With summer officially in the rear-view and the collective feeling of ‘getting back into the swing of things’ taking shape, fall provides the perfect setting to get all your affairs in order on your home front.
Between double-checking that your life insurance beneficiaries are updated to ensuring your child still can qualify for health coverage under your plan — here is a snapshot of the most important areas that need your attention this fall.
Let us preface this by mentioning that when dealing with any of these major life changes, it must be reported within 30 days of anything happening.
Why out-of-date beneficiary designations is a costly oversight
Updating the ownership and beneficiary designations for your life insurance policies following a change in marital status is a very important but sometimes overlooked area.
It is so important that after marriages, divorces, births, deaths and other major life events, account-holders need to check and, if necessary, update beneficiary statements.
“Whatever your beneficiary statement says trumps your estate plan – it is the go-to document used to distribute assets.”
Neither separation or divorce will revoke a beneficiary designation, so in order to ensure that life insurance proceeds will reach your intended beneficiaries, you have to specifically change the beneficiary designation on a life insurance policy.
Since life insurance policies are instruments used to secure an ongoing financial obligation to provide support and security for a former spouse and children, it is vital that the language specifically reflects this. And the terms of a separation or divorce agreement should address how the insurance policy is to be owned, maintained and designated moving forward.
Out of date beneficiary designation are a painstakingly costly experience, so remember to update your beneficiary forms to ensure your assets go to the right person.
Don’t forget coverage for over-age student dependents
A child who is attending college or university as a full-time student is still considered an Eligible Dependent. As long as they are unmarried, over the age of 21 but under the age of 25 and is entirely dependent on you for financial support, they can be part of your group benefits plan.
Ensuring that your child is still covered under your group insurance benefits is an easy process. You can do this by letting your benefits administrator know once your dependent qualifies as an over-age student. Then moving forward, whenever you submit a claim, you just need to confirm that your dependent is a full-time student. It’s an overlooked and sometimes forgotten blind spot that can save you money.

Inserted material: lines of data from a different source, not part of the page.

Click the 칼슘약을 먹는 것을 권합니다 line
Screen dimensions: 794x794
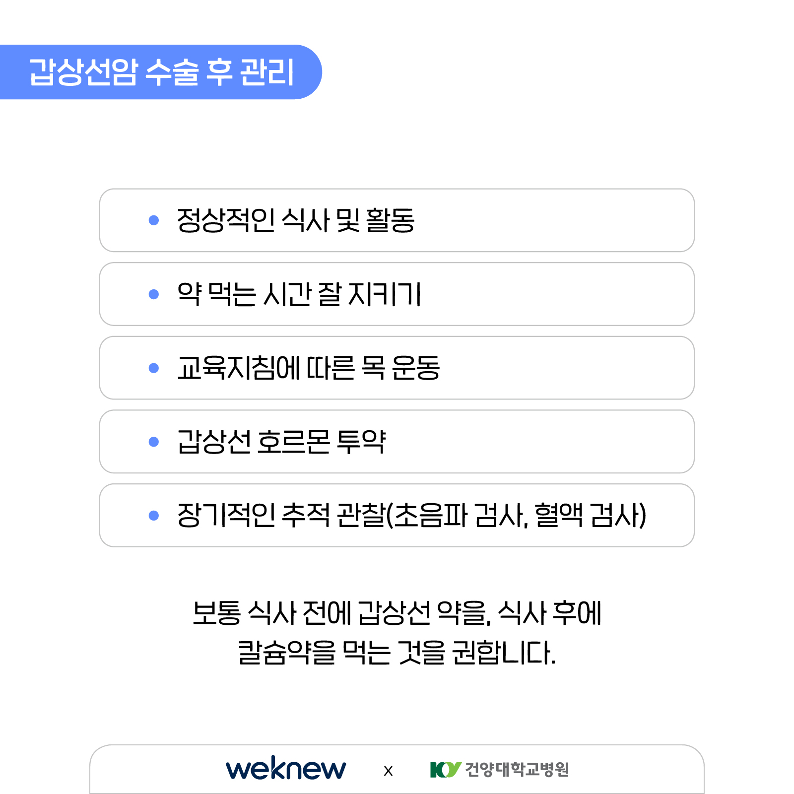pyautogui.click(x=397, y=653)
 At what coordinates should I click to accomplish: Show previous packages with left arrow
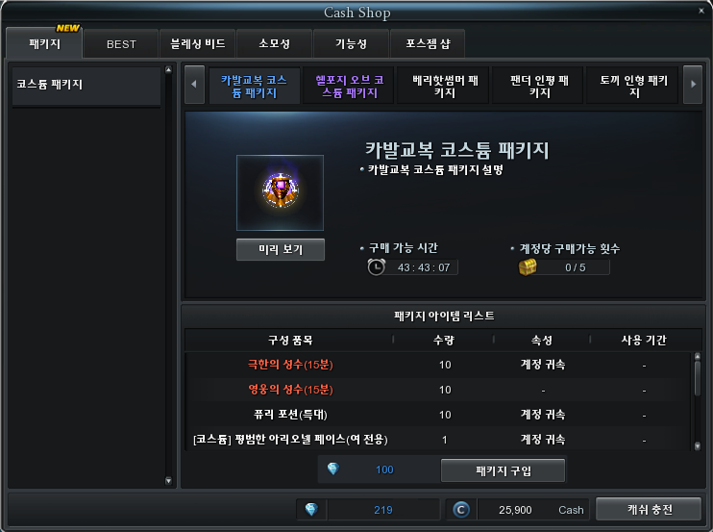click(x=194, y=85)
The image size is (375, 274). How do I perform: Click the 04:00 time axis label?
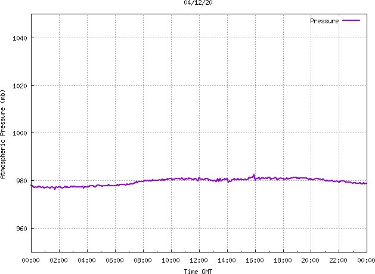tap(87, 260)
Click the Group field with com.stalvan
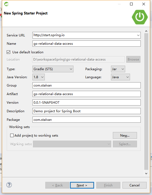Viewport: 152px width, 195px height. click(87, 85)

What to do if you’re getting remarried
Updating life insurance beneficiaries (or even just securing new insurance) is one of the most important things you can do when you get remarried. By its very nature, a second marriage might come with new financial goals, obligations, children, school expenses, and life insurance can help fill the gaps in these areas while protecting you and your spouse.
Getting remarried is an excellent time to check-in on your current life insurance coverage and fill in any gaps you might have with a new life insurance policy.
What about when you move in with a partner?
If you move in with a partner, and you are not married, there are some insurance implications that you need to be aware of between renter’s, homeowners and liability insurance.
First off, you will need your own renter’s insurance policy with the right coverage in order to cover all your property and the belongings inside; you don’t automatically get added to your partner’s policy. The same goes for moving in with a friend or a roommate — you need to get your own coverage.
And if you are moving in with a partner that owns the home, [and you are not married], you will still need to get your own renter’s insurance and liability coverage to protect you if anyone gets hurt on your property, as well as protecting your belongings should a fire or flood cause any damage.
Now what about for common-law?
This is where there are some grey areas. Some insurance companies insist that people be together for at least a year to be considered under the common law bracket, while other insurance companies allow the employer to specify how long a couple has to be living together in order to be eligible for benefits; meaning the coverage could start as soon as the day that they move in together.
Common-Law partnership is still a very complicated area, and its meaning varies greatly across Canada. In the common law provinces, a separation or divorce does not automatically revoke a beneficiary designation in favour of a former spouse unless the designation is made by a declaration in a will.
While some of these aren’t mandatory to hold, staying up to date and on top of your records that provide excruciatingly necessary protection down the road is really worth the investment of your time.